Me miró de reojo, por encima del hombro.
–¿Por qué preguntas?
–Me preguntaba qué otra cosa no me habías contado.
–Me lo merezco –admitió, con una expresión dolida–. Y no, querido, te prometo que sabes todo lo que yo sé. No te ocultaré más estas cosas. No eres un niño.
–No. No lo soy.
Asintió.
–Duerme, Robbie. Hablaremos más en la mañana.
Cerró la puerta detrás de sí y me dejó solo.
Me dejé caer en la cama de nuevo e intenté concentrarme.
Bennett.
Ese nombre.
Conocía ese nombre.
¿No era así?
Por supuesto que sí.
Estaba perdido en la niebla, en los márgenes, pero lo conocía.
Ahora apenas si se lo pronunciaba en voz alta.
Habían traicionado a los lobos.
Eran el enemigo.
Y si pensaban que me iba a quedar de brazos cruzados y permitir que me quitaran a mi Alfa, estaban equivocados.
Haría cualquier cosa para protegerla.
Cualquier cosa.
No soñé con lobos.
En su lugar, había una sombra sobre mi cama.
No podía moverme.
No podía gritar.
Se inclinó y me susurró al oído.
Dijo…
Abrí los ojos.
El cielo se veía gris a través de la ventana.
Parpadeé mientras bostezaba, y me crujió la mandíbula.
Oía a Ezra en el piso de abajo, en la cocina. Olía el café espantoso que siempre preparaba. Sonreí.
Salí de un salto de la cama, rascándome el estómago desnudo y haciendo crujir la espalda.
Me sentía… bien.
Tenía la mente despejada.
Busqué los vaqueros que había usado el día anterior. Estaban doblados sobre la cómoda.
Fruncí el ceño. Por más que lo intentaba, no recordaba habérmelos quitado y puesto allí.

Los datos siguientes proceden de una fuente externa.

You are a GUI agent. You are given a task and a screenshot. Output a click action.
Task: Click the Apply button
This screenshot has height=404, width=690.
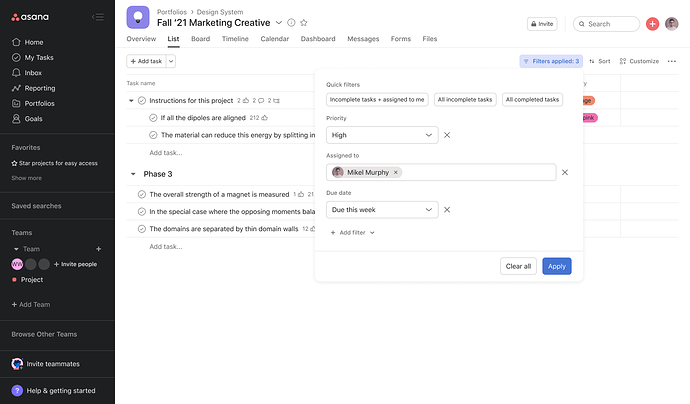557,266
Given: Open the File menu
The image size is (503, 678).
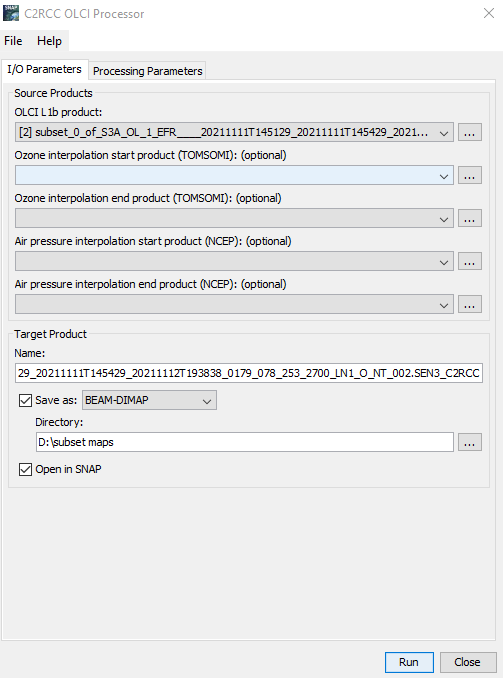Looking at the screenshot, I should click(x=13, y=41).
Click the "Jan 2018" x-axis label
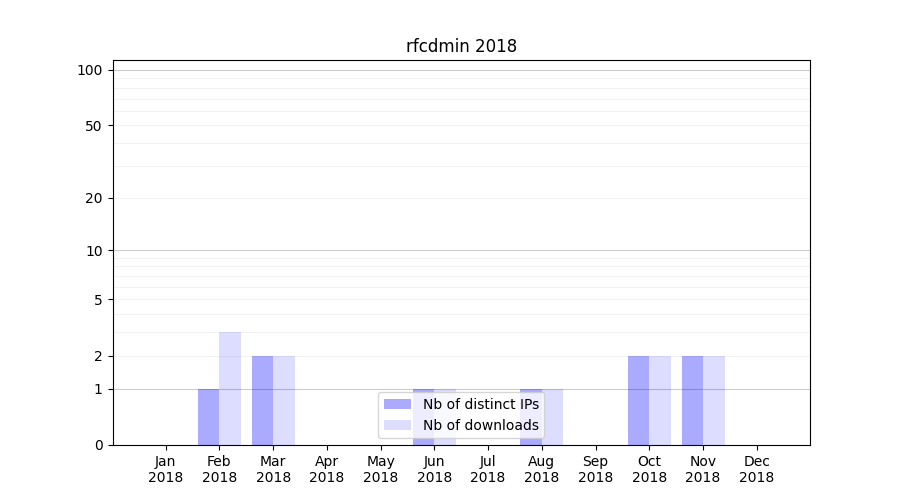The image size is (900, 500). pyautogui.click(x=166, y=469)
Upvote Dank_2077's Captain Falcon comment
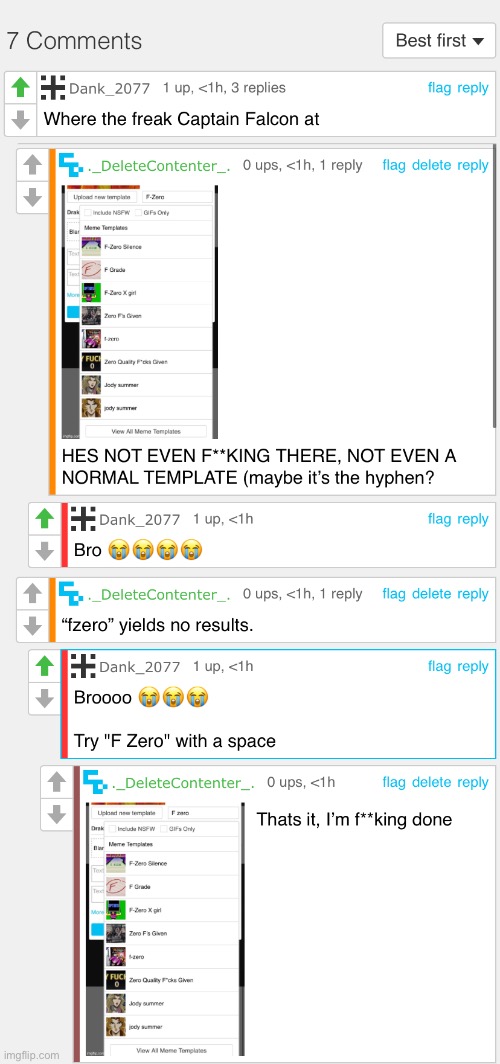500x1064 pixels. pos(21,88)
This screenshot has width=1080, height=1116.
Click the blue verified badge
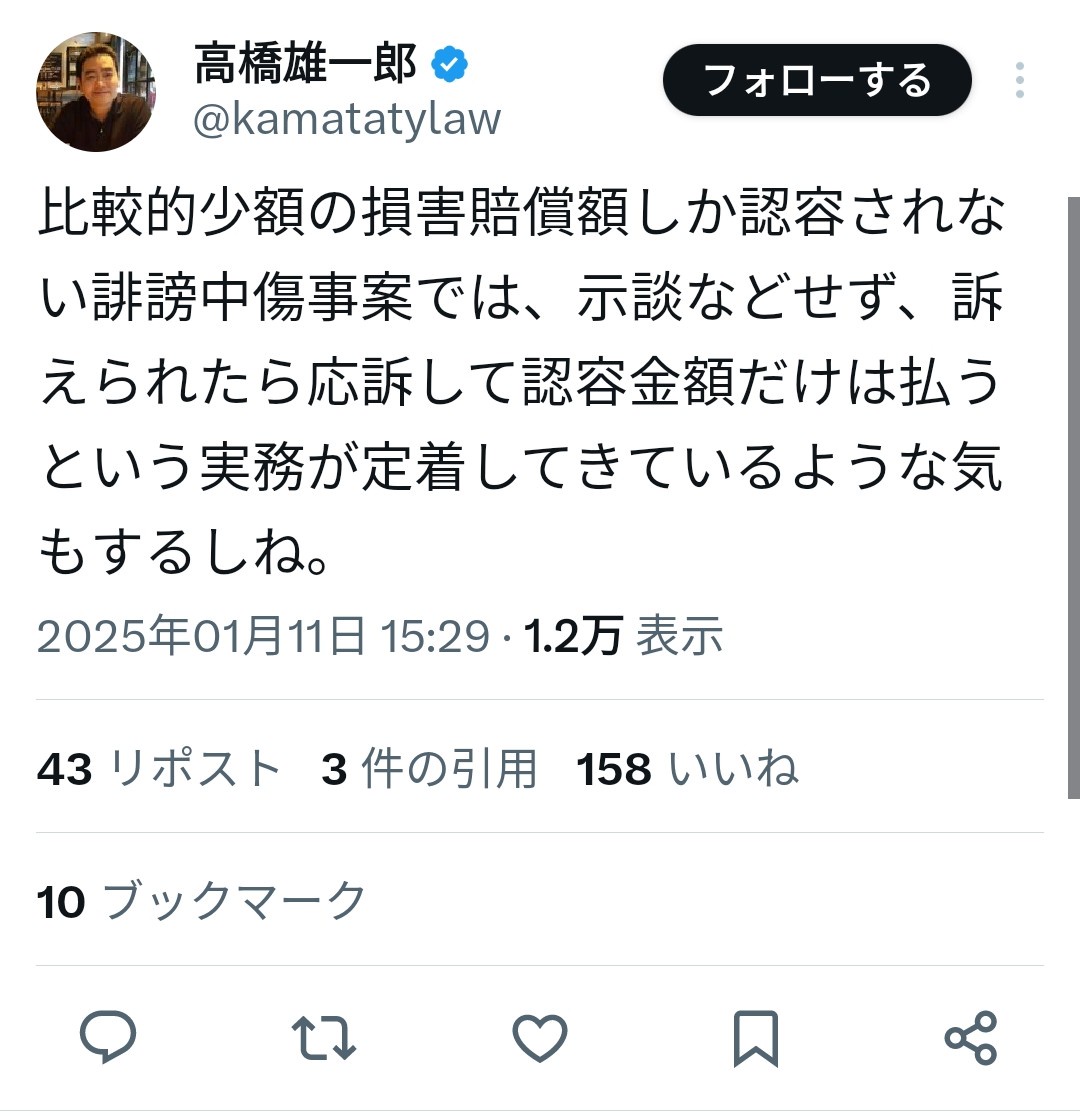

Sacudí la cabeza. No era nada. Ayer… bueno. Había sido lo que había sido. Y aunque apenas tuviera un vago recuerdo, estaba bien. Michelle estaba contenta. Ezra estaba contento. Había hecho un buen trabajo. Se preocupaban por mí, y no podía pedir más.
Tomé los vaqueros y los olfateé. Olían bien. Tenían el olor de un lobo extraño y… ¿heno? ¿Cuándo demonios había estado cerca de heno?
Qué importaba.
Me los puse, tenían tiro bajo. Mi billetera estaba en el bolsillo de atrás. El bolsillo delantero estaba arrugado, así que metí la mano para acomodarlo.
Había algo dentro.
Lo extraje.
Un pedacito de papel. Una nota adhesiva. Naranja brillante.